Simultáneamente, la Iglesia Católica se comporta como una empresa multinacional, con la Santa Sede actuando como casa matriz y las parroquias y diócesis como filiales. Este modelo de fragmentación jurídica le permite acumular privilegios fiscales y operar fuera del alcance del control efectivo del Estado español, generando un tratamiento desigual frente a otras organizaciones privadas y religiosas.
En ambas dimensiones, la Iglesia exorbita las funciones de control estatal: las parroquias y diócesis no están plenamente reguladas por el derecho civil español, sino por un marco normativo extranjero, lo que debilita la capacidad del Estado para garantizar la transparencia y la rendición de cuentas. Este déficit de control es incompatible con los principios constitucionales de soberanía y neutralidad estatal consagrados en la Constitución Española de 1978.
El impacto social y cultural del despojo patrimonial
El ejercicio de poder desmesurado de la Iglesia no es solo una cuestión jurídica; tiene consecuencias profundas en el tejido social y cultural de España. A través de las inmatriculaciones efectuadas a instancia de la Ley Hipotecaria de 1946, y hasta su reforma en 2015, los obispos, actuando como representantes de diócesis, promovieron el registro de bienes inmuebles como presuntas propiedades de la Iglesia mediante las denominadas certificaciones eclesiásticas. Estas certificaciones, lejos de estar fundamentadas en títulos de propiedad válidos, se basaron en documentos internos de la Iglesia – o en ningún documento- que no cumplían con los estándares legales del derecho español.
El resultado de este mecanismo ha sido la puesta en marcha de un despojo masivo de bienes inmuebles que forman parte del patrimonio histórico, cultural y social de España. Catedrales, plazas, iglesias y otros bienes de incalculable valor han sido registrados como propiedad de la Iglesia, desplazando tanto al patrimonio público como a los derechos privados de los ciudadanos. Este despojo no solo empobrece a la ciudadanía al privarla de recursos compartidos, sino que erosiona la identidad cultural colectiva, transfiriendo a manos de una institución privada bienes que deberían pertenecer a todos.
Una práctica antiética y contraria a los propios valores de la Iglesia
El proceder de la Iglesia Católica en este ámbito no solo es jurídicamente insostenible, sino también éticamente reprochable. Según los principios fundamentales del cristianismo, la Iglesia está llamada a actuar en favor de los más desfavorecidos, promoviendo la justicia, la equidad y el bien común. Sin embargo, el uso de las certificaciones eclesiásticas para apropiarse de bienes públicos y privados contradice estos valores, convirtiéndose en una práctica de acumulación patrimonial que privilegia los intereses institucionales sobre los valores éticos.

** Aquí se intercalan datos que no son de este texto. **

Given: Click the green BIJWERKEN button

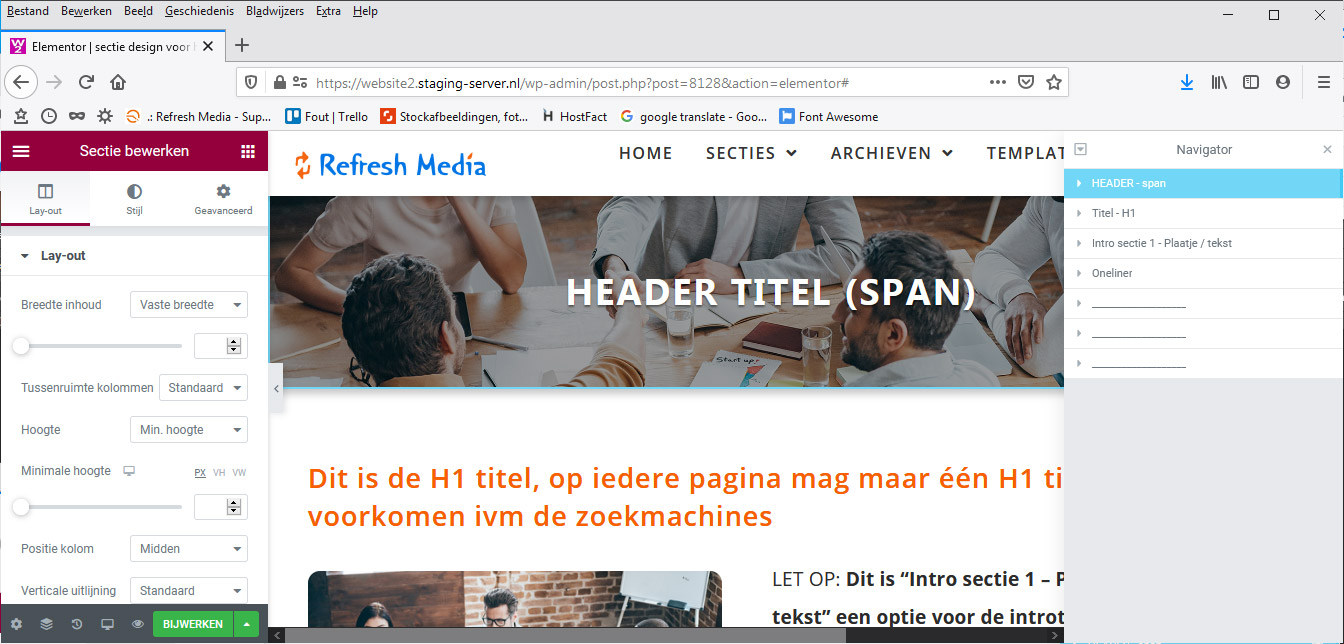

En este sentido, la Iglesia incurre en una contradicción flagrante entre su discurso moral y su actuación institucional. Al tiempo que predica la justicia y el servicio a la comunidad, utiliza su influencia jurídica y política para consolidar un poder económico que, lejos de beneficiar a la sociedad, perpetúa desigualdades y erosiona la confianza pública en sus instituciones.
La ilegitimidad jurídica de las denominadas certificaciones eclesiásticas
Desde un punto de vista jurídico, las denominadas certificaciones eclesiásticas son problemáticas en varios niveles. En primer lugar, estas declaraciones, emitidas por obispos en calidad de representantes de diócesis, no cumplen con los requisitos que exige el derecho civil y administrativo español para acreditar (certificar, dar por ciertos) derechos, hechos o situaciones, ni mucho menos para acreditar la titularidad de un bien inmueble. Incluso, hasta según la propia legislación hipotecaria franquista, las denominadas certificaciones eclesiásticas eran un mecanismo excepcional que no garantizaba la seguridad jurídica requerida en los registros de propiedad ni los principios generales de ese derecho y su hermenéutica.

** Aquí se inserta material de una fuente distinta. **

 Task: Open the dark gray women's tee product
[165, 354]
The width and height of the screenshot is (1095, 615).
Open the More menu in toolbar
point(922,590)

En segundo lugar, la reforma constitucional de 1978, al establecer un Estado aconfesional, convirtió este pretendido privilegio en inconstitucionalidad sobrevenida, ya que resulta incongruente con el principio de igualdad ante la ley que rige el ordenamiento jurídico español. En este contexto, la prolongación del uso de las denominadas certificaciones eclesiásticas hasta 2015 representa una violación de los principios democráticos que fundamentan el Estado de derecho.
Una expoliación que perpetúa la injusticia social
El impacto de estas prácticas no se limita al ámbito jurídico; su perpetración y potencial consolidación constituiría una forma de expoliación que empobrecería radicalmente a la ciudadanía. Los recursos y bienes inmuebles inmatriculados por la Iglesia son un patrimonio comunitario construido y mantenido colectivamente que debe permanecer y estar al servicio de la sociedad. En cambio, la transferencia de estos bienes a manos de una institución privada multinacional (o peor aún, un estado extranjero como el Estrado Vaticano) perpetúa la injusticia social y reduce los recursos disponibles para proyectos públicos que beneficien a toda la población.

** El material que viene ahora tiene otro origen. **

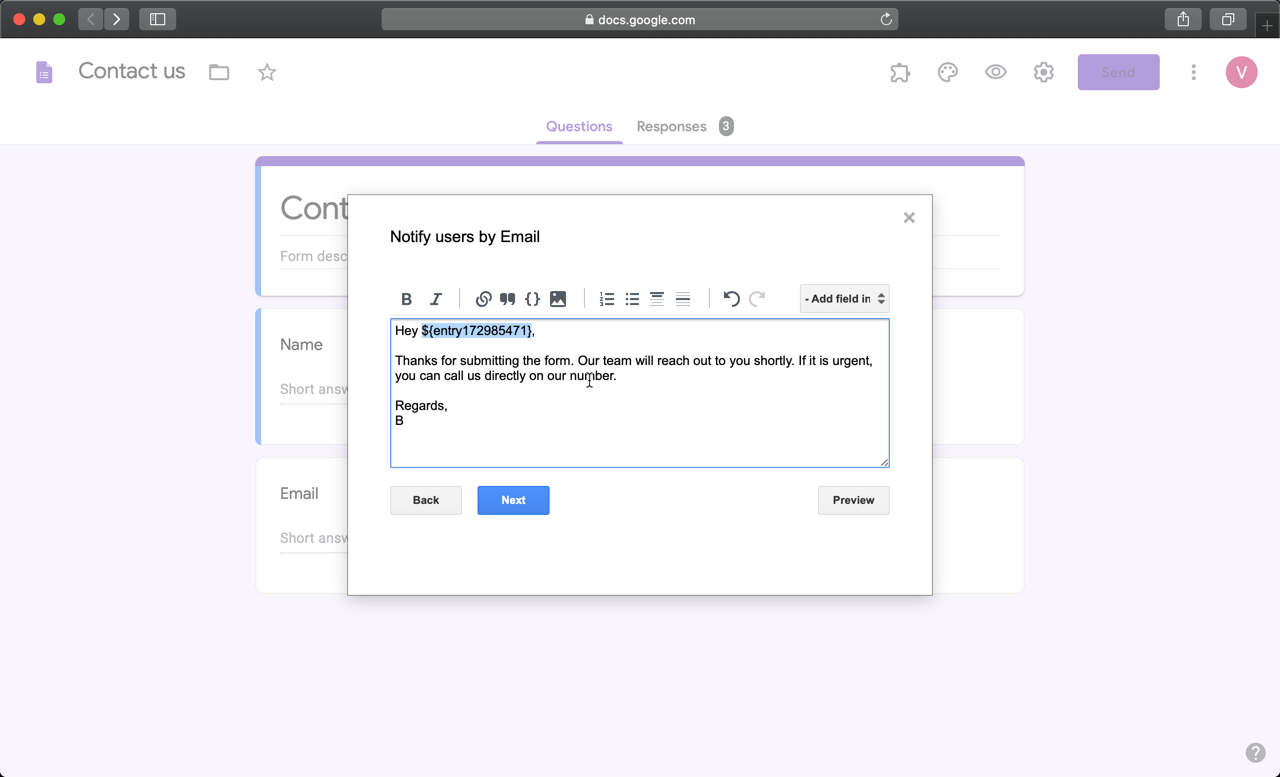Insert an image into the email body
1280x777 pixels.
557,298
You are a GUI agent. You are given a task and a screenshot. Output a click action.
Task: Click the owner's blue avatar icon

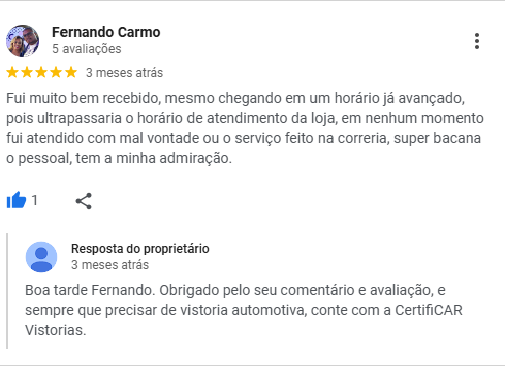point(41,257)
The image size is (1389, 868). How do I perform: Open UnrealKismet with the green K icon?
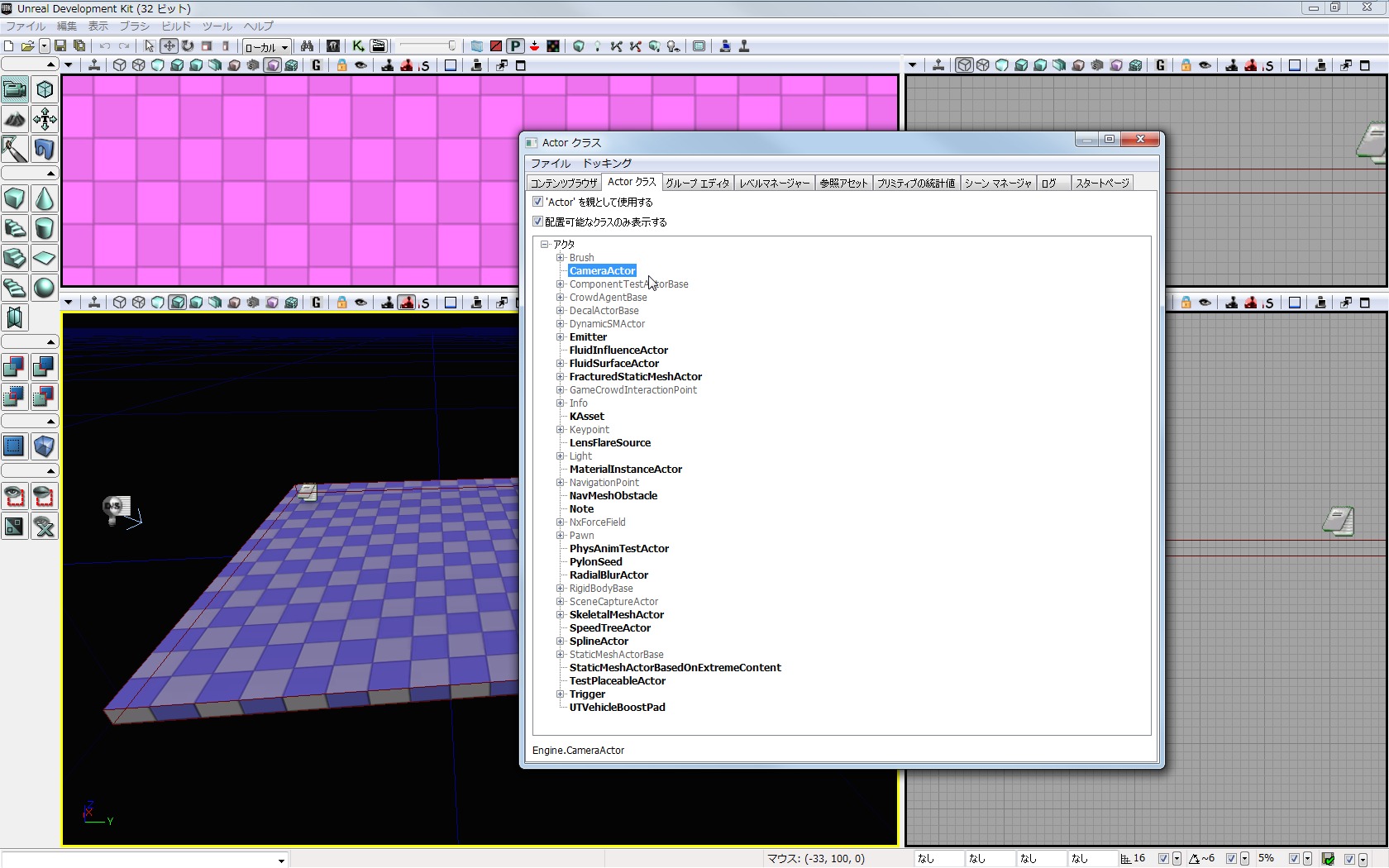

Además, este despojo tiene implicaciones económicas significativas. Los bienes inmuebles comunitarios que la Iglesia posee y explota están en muchísimos casos generando ingresos importantes a través de actividades comerciales, como el turismo cultural, histórico, arquitectónico y religioso. Sin embargo, gracias a los privilegios fiscales que disfruta, estos ingresos no contribuyen de manera proporcional al sostenimiento del erario público, ampliando la brecha de desigualdad.
Conclusión: Una injerencia inadmisible en la soberanía y la justicia
Sea que se considere a la Iglesia Católica como un actor estatal extranjero, representado por la Santa Sede y el Estado Vaticano, o como un actor empresarial privado que opera bajo la lógica de una multinacional, el resultado es el mismo: la Iglesia desborda las competencias del Estado español, vulnera su soberanía normativa y perpetúa la injusticia social mediante prácticas de acumulación patrimonial injustificables.
Las inmatriculaciones realizadas con las denominadas certificaciones eclesiásticas constituyen un acto antiético, contrario a los valores que la Iglesia debería representar, y jurídicamente insostenible bajo los principios de un Estado democrático de derecho. Este modelo de actuación no solo empobrece materialmente a la ciudadanía, sino que también erosiona el tejido social, cultural y político de España.
Es imperativo que el Estado español, en defensa de la soberanía, la justicia y la equidad, revise los privilegios de la Iglesia y garantice que el patrimonio histórico, cultural y social permanezca en manos de quienes realmente le corresponde: los pueblos y naciones del estado español. Solo a través de un marco regulador justo, transparente y acorde con los principios constitucionales y de derecho internacional podrá repararse esta herida colectiva y asegurar un futuro más equitativo para todos y todas.